== What you will do ==
Return the listing below word for word, with every line kept unchanged and in its original order.

== Data for this task ==
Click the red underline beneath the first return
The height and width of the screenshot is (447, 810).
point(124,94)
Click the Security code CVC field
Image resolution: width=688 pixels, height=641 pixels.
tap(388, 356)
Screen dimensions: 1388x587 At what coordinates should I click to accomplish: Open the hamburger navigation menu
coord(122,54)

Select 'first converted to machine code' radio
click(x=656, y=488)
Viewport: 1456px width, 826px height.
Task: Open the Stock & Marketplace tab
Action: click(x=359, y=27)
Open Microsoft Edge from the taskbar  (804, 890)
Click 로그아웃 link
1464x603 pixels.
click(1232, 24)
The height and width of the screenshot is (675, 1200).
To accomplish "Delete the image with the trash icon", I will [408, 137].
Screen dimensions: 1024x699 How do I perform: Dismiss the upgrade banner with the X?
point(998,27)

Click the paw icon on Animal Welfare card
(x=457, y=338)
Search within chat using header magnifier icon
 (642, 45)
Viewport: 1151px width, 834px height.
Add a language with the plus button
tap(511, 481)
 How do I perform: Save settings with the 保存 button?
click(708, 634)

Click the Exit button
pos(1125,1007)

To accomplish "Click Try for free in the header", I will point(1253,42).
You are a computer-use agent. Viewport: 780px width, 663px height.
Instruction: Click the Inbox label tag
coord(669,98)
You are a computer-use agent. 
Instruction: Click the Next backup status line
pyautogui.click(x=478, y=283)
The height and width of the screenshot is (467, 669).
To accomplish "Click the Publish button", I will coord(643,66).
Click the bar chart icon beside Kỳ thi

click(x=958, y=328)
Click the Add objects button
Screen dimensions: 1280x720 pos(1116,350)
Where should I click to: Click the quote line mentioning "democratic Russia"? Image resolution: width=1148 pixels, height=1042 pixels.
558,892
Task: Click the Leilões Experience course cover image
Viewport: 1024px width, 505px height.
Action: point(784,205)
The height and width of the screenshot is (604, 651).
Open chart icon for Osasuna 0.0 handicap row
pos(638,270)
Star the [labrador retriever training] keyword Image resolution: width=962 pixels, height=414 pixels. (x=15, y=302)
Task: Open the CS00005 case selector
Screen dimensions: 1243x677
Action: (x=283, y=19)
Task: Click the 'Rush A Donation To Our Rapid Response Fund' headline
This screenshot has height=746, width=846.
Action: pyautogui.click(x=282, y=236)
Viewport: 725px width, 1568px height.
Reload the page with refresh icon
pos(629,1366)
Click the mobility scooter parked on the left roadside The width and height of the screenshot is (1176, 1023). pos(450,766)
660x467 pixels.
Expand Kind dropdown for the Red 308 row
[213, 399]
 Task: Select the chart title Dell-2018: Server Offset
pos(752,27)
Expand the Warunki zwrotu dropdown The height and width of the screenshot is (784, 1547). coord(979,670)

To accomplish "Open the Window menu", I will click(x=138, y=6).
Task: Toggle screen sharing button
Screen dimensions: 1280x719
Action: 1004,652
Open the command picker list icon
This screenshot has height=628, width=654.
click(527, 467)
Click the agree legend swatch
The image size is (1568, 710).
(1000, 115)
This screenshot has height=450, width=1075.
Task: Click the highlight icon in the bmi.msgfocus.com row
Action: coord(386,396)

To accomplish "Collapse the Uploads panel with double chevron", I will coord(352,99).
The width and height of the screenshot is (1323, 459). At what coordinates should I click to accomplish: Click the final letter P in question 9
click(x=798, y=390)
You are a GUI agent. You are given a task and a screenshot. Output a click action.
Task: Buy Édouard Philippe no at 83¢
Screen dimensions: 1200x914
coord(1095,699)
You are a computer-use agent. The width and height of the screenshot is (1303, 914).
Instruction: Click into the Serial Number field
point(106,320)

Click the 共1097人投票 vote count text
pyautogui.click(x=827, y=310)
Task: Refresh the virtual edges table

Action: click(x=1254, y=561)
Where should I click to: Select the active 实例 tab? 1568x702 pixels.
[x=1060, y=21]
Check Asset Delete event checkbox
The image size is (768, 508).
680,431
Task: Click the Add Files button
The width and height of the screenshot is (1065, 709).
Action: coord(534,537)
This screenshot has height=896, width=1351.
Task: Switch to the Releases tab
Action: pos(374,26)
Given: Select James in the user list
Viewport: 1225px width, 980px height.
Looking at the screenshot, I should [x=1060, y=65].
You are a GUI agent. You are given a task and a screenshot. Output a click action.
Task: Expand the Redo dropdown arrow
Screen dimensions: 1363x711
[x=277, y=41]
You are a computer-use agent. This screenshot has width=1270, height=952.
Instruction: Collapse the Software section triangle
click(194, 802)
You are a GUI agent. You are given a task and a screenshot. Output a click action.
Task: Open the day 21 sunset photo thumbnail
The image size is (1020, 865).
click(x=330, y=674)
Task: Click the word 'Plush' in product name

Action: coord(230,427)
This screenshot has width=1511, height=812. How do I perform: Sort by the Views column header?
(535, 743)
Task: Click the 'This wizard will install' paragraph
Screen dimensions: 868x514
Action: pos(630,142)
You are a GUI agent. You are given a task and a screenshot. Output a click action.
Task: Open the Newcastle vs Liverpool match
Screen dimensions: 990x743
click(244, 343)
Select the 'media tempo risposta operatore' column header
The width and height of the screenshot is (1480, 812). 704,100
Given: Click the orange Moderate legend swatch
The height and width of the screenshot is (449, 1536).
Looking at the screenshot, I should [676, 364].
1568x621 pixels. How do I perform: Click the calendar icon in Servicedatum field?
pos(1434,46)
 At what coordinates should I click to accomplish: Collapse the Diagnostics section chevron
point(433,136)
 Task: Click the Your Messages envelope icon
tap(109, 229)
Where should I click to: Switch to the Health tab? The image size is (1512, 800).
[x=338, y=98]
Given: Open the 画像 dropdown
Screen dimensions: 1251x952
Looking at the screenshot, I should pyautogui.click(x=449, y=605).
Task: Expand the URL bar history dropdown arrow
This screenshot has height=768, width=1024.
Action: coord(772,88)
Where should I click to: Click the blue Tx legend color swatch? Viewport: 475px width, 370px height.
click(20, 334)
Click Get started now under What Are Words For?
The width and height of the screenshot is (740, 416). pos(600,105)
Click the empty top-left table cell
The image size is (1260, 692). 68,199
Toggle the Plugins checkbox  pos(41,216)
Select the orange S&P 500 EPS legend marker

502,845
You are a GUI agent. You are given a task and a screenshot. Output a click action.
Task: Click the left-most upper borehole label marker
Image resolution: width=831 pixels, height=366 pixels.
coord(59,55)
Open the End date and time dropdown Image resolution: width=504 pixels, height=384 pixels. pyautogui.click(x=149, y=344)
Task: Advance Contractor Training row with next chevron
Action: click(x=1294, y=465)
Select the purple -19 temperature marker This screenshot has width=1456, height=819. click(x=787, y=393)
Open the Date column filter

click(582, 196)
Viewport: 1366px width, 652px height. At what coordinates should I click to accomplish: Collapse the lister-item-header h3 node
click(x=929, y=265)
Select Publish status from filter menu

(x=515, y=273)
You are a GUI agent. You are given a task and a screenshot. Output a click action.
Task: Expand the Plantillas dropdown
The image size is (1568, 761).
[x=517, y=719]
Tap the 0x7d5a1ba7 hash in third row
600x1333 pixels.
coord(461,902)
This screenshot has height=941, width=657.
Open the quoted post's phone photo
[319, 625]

== Full output ==
Click the red underline beneath the first return
The height and width of the screenshot is (447, 810).
point(124,94)
Click the Security code CVC field
Image resolution: width=688 pixels, height=641 pixels.
tap(388, 356)
Screen dimensions: 1388x587 At what coordinates should I click to accomplish: Open the hamburger navigation menu
coord(122,54)

Select 'first converted to machine code' radio
click(x=656, y=488)
Viewport: 1456px width, 826px height.
Task: Open the Stock & Marketplace tab
Action: click(x=359, y=27)
Open Microsoft Edge from the taskbar  (804, 890)
Click 로그아웃 link
1464x603 pixels.
click(1232, 24)
The height and width of the screenshot is (675, 1200).
To accomplish "Delete the image with the trash icon", I will [408, 137].
Screen dimensions: 1024x699 How do I perform: Dismiss the upgrade banner with the X?
point(998,27)

Click the paw icon on Animal Welfare card
(x=457, y=338)
Search within chat using header magnifier icon
 (642, 45)
Viewport: 1151px width, 834px height.
Add a language with the plus button
tap(511, 481)
 How do I perform: Save settings with the 保存 button?
click(708, 634)

Click the Exit button
pos(1125,1007)

To accomplish "Click Try for free in the header", I will point(1253,42).
You are a computer-use agent. Viewport: 780px width, 663px height.
Instruction: Click the Inbox label tag
coord(669,98)
You are a computer-use agent. 
Instruction: Click the Next backup status line
pyautogui.click(x=478, y=283)
The height and width of the screenshot is (467, 669).
To accomplish "Click the Publish button", I will coord(643,66).
Click the bar chart icon beside Kỳ thi

click(x=958, y=328)
Click the Add objects button
Screen dimensions: 1280x720 pos(1116,350)
Where should I click to: Click the quote line mentioning "democratic Russia"? Image resolution: width=1148 pixels, height=1042 pixels.
558,892
Task: Click the Leilões Experience course cover image
Viewport: 1024px width, 505px height.
Action: point(784,205)
The height and width of the screenshot is (604, 651).
Open chart icon for Osasuna 0.0 handicap row
pos(638,270)
Star the [labrador retriever training] keyword Image resolution: width=962 pixels, height=414 pixels. (x=15, y=302)
Task: Open the CS00005 case selector
Screen dimensions: 1243x677
Action: (x=283, y=19)
Task: Click the 'Rush A Donation To Our Rapid Response Fund' headline
This screenshot has height=746, width=846.
Action: pyautogui.click(x=282, y=236)
Viewport: 725px width, 1568px height.
Reload the page with refresh icon
pos(629,1366)
Click the mobility scooter parked on the left roadside The width and height of the screenshot is (1176, 1023). pos(450,766)
660x467 pixels.
Expand Kind dropdown for the Red 308 row
[213, 399]
 Task: Select the chart title Dell-2018: Server Offset
pos(752,27)
Expand the Warunki zwrotu dropdown The height and width of the screenshot is (784, 1547). coord(979,670)

To accomplish "Open the Window menu", I will click(x=138, y=6).
Task: Toggle screen sharing button
Screen dimensions: 1280x719
Action: 1004,652
Open the command picker list icon
This screenshot has height=628, width=654.
click(527, 467)
Click the agree legend swatch
The image size is (1568, 710).
(1000, 115)
This screenshot has height=450, width=1075.
Task: Click the highlight icon in the bmi.msgfocus.com row
Action: coord(386,396)

To accomplish "Collapse the Uploads panel with double chevron", I will coord(352,99).
The width and height of the screenshot is (1323, 459). At what coordinates should I click to accomplish: Click the final letter P in question 9
click(x=798, y=390)
You are a GUI agent. You are given a task and a screenshot. Output a click action.
Task: Buy Édouard Philippe no at 83¢
Screen dimensions: 1200x914
coord(1095,699)
You are a computer-use agent. The width and height of the screenshot is (1303, 914).
Instruction: Click into the Serial Number field
point(106,320)

Click the 共1097人投票 vote count text
pyautogui.click(x=827, y=310)
Task: Refresh the virtual edges table

Action: click(x=1254, y=561)
Where should I click to: Select the active 实例 tab? 1568x702 pixels.
[x=1060, y=21]
Check Asset Delete event checkbox
The image size is (768, 508).
680,431
Task: Click the Add Files button
The width and height of the screenshot is (1065, 709).
Action: coord(534,537)
This screenshot has height=896, width=1351.
Task: Switch to the Releases tab
Action: pos(374,26)
Given: Select James in the user list
Viewport: 1225px width, 980px height.
Looking at the screenshot, I should [x=1060, y=65].
You are a GUI agent. You are given a task and a screenshot. Output a click action.
Task: Expand the Redo dropdown arrow
Screen dimensions: 1363x711
[x=277, y=41]
You are a computer-use agent. This screenshot has width=1270, height=952.
Instruction: Collapse the Software section triangle
click(194, 802)
You are a GUI agent. You are given a task and a screenshot. Output a click action.
Task: Open the day 21 sunset photo thumbnail
The image size is (1020, 865).
click(x=330, y=674)
Task: Click the word 'Plush' in product name

Action: coord(230,427)
This screenshot has width=1511, height=812. How do I perform: Sort by the Views column header?
(535, 743)
Task: Click the 'This wizard will install' paragraph
Screen dimensions: 868x514
Action: pos(630,142)
You are a GUI agent. You are given a task and a screenshot. Output a click action.
Task: Open the Newcastle vs Liverpool match
Screen dimensions: 990x743
click(244, 343)
Select the 'media tempo risposta operatore' column header
The width and height of the screenshot is (1480, 812). 704,100
Given: Click the orange Moderate legend swatch
The height and width of the screenshot is (449, 1536).
Looking at the screenshot, I should [676, 364].
1568x621 pixels. How do I perform: Click the calendar icon in Servicedatum field?
pos(1434,46)
 At what coordinates should I click to accomplish: Collapse the Diagnostics section chevron
point(433,136)
 Task: Click the Your Messages envelope icon
tap(109, 229)
Where should I click to: Switch to the Health tab? The image size is (1512, 800).
[x=338, y=98]
Given: Open the 画像 dropdown
Screen dimensions: 1251x952
Looking at the screenshot, I should pyautogui.click(x=449, y=605).
Task: Expand the URL bar history dropdown arrow
This screenshot has height=768, width=1024.
Action: coord(772,88)
Where should I click to: Click the blue Tx legend color swatch? Viewport: 475px width, 370px height.
click(20, 334)
Click Get started now under What Are Words For?
The width and height of the screenshot is (740, 416). pos(600,105)
Click the empty top-left table cell
The image size is (1260, 692). 68,199
Toggle the Plugins checkbox  pos(41,216)
Select the orange S&P 500 EPS legend marker

502,845
You are a GUI agent. You are given a task and a screenshot. Output a click action.
Task: Click the left-most upper borehole label marker
Image resolution: width=831 pixels, height=366 pixels.
coord(59,55)
Open the End date and time dropdown Image resolution: width=504 pixels, height=384 pixels. pyautogui.click(x=149, y=344)
Task: Advance Contractor Training row with next chevron
Action: click(x=1294, y=465)
Select the purple -19 temperature marker This screenshot has width=1456, height=819. click(x=787, y=393)
Open the Date column filter

click(582, 196)
Viewport: 1366px width, 652px height. At what coordinates should I click to accomplish: Collapse the lister-item-header h3 node
click(x=929, y=265)
Select Publish status from filter menu

(x=515, y=273)
You are a GUI agent. You are given a task and a screenshot. Output a click action.
Task: Expand the Plantillas dropdown
The image size is (1568, 761).
[x=517, y=719]
Tap the 0x7d5a1ba7 hash in third row
600x1333 pixels.
coord(461,902)
This screenshot has height=941, width=657.
Open the quoted post's phone photo
[319, 625]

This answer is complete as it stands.